Legitimately signed but backdoored versions of the CCleaner utility were available for download from the developer’s Web site and servers for nearly a month, researchers said.
The company that develops CCleaner, Piriform, was just purchased by Avast.
Piriform said the 32-bit version of CCleaner’s v5.33.6162 and v1.07.3191 of CCleaner Cloud were affected.
“Piriform CCleaner v5.33.6162 was released on the 15th of August, and a regularly scheduled update to CCleaner, without compromised code, was released on the 12th of September. CCleaner Cloud v1.07.3191 was released on the 24th of August, and updated with a version without compromised code on September 15,” the company said in a post.
It is still unknown how the compromise happened, the company said.
They said up to 3 percent of their users used the two compromised versions of the software.
Piriform estimated the number of people who used the affected software is around 2.27 million.
“If even a small fraction of those systems were compromised an attacker could use them for any number of malicious purposes,” Cisco Talos researchers said.
An instance of a backdoored CCleaner version ended up flagged by researchers at Cisco Talos, while customer beta testing their new exploit detection technology.
The flagged executable was signed with a valid digital certificate issued to Piriform, but came with an additional payload.

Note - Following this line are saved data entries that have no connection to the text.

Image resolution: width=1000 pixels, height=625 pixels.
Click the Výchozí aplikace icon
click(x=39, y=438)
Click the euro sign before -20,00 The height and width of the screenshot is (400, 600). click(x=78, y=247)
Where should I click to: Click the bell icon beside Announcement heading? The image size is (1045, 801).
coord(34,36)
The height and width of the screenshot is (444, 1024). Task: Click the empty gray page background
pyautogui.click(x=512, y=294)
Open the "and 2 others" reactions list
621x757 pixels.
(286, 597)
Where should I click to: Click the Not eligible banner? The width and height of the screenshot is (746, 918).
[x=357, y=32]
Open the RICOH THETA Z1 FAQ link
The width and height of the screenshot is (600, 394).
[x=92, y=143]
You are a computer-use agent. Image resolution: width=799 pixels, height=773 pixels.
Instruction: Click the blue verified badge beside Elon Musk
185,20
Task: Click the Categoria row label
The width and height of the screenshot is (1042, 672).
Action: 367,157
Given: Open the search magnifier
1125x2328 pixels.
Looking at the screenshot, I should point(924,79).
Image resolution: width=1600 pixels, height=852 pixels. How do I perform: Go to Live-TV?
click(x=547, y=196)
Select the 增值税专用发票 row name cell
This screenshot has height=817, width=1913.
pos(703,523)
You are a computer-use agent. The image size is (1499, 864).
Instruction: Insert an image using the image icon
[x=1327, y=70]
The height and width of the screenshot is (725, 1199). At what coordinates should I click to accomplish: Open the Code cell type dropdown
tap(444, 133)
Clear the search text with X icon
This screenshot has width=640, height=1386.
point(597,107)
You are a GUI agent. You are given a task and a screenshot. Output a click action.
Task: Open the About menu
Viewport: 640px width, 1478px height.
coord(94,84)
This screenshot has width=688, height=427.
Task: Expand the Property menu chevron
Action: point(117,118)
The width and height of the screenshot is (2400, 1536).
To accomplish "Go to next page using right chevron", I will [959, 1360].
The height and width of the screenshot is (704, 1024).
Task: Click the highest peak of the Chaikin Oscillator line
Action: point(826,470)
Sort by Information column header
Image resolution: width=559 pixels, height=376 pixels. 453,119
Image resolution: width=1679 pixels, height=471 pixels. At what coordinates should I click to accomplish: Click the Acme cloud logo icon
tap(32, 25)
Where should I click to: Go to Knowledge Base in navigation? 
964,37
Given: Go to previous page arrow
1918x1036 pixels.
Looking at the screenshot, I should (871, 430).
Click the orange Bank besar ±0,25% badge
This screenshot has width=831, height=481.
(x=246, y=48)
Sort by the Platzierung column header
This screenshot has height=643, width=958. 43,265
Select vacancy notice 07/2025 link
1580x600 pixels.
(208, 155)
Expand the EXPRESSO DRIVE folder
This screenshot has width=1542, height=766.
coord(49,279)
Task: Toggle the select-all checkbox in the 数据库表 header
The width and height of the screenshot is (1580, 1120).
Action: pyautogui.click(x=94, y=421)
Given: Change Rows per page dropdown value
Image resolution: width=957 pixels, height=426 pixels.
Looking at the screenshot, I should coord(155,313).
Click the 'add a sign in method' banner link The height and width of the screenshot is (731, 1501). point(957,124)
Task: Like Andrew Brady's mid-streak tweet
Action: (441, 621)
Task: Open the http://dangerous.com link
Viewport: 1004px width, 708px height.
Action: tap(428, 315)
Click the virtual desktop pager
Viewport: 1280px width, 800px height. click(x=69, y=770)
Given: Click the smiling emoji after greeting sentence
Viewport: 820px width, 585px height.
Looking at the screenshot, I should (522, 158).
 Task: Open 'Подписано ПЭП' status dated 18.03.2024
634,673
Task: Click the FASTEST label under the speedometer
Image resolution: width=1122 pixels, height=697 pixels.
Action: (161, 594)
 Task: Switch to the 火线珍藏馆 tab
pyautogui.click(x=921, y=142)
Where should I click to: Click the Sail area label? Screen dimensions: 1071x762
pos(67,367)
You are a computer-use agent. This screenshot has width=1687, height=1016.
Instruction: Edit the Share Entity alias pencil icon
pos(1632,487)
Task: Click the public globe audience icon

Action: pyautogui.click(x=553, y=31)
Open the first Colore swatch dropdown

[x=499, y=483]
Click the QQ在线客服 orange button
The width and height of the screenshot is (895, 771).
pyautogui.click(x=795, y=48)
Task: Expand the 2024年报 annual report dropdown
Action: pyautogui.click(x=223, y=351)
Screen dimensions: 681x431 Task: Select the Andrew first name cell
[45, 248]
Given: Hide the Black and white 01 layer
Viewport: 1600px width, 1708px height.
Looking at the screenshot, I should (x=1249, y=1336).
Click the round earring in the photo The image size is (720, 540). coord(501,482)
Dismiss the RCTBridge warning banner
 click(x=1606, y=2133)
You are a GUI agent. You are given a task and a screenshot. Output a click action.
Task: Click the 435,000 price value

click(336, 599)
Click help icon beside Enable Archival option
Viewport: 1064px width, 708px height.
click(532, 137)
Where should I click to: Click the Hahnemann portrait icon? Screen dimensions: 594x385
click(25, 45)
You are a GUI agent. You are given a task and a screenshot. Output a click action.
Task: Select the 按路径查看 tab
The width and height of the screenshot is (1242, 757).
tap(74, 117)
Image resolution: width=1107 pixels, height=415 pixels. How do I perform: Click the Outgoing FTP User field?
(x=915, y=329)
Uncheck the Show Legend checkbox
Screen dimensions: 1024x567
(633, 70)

“We immediately contacted law enforcement units and worked with them on resolving the issue,” said Paul Yung, vice president of products at Piriform. “Before delving into the technical details, let me say that the threat has now been resolved in the sense that the rogue server is down, other potential servers are out of the control of the attacker, and we’re moving all existing CCleaner v5.33.6162 users to the latest version. Users of CCleaner Cloud version 1.07.3191 have received an automatic update. In other words, to the best of our knowledge, we were able to disarm the threat before it was able to do any harm.”
The backdoor also collected information about the target systems (name of computer, its IP address, list of installed software, list of running processes, etc.) and sent it, encrypted, to a remote server located in the USA.
Piriform and Avast continue the investigation in order to find out how this compromise happened, who did it, and the hackers’ ultimate goal.
In the meantime, they have already made download sites remove CCleaner v5.33.6162, they pushed out a notification to update CCleaner users from v5.33.6162 to v5.34, and automatically updated CCleaner Cloud users from v1.07.3191 to 1.07.3214.
They didn’t say it, but it’s likely that they’ve used a new digital certificate to sign these latest versions.
“The presence of a valid digital signature on the malicious CCleaner binary may be indicative of a larger issue that resulted in portions of the development or signing process being compromised,” said Cisco Talos researchers. “Ideally this certificate should be revoked and untrusted moving forward. When generating a new cert care must be taken to ensure attackers have no foothold within the environment with which to compromise the new certificate. Only the incident response process can provide details regarding the scope of this issue and how to best address it.”
Yung said even though the second stage payload was received by the targets after the information was sent, they “have not detected an execution of the second stage payload and believe that its activation is highly unlikely.”
Antivirus detection for the threat is extremely low, so even if you have downloaded and installed one of the affected CCleaner versions or have upgraded to them, it’s likely that your computer has been backdoored.
“Affected systems need to be restored to a state before August 15, 2017 or reinstalled. Users should also update to the latest available version of CCleaner to avoid infection,” Cisco said.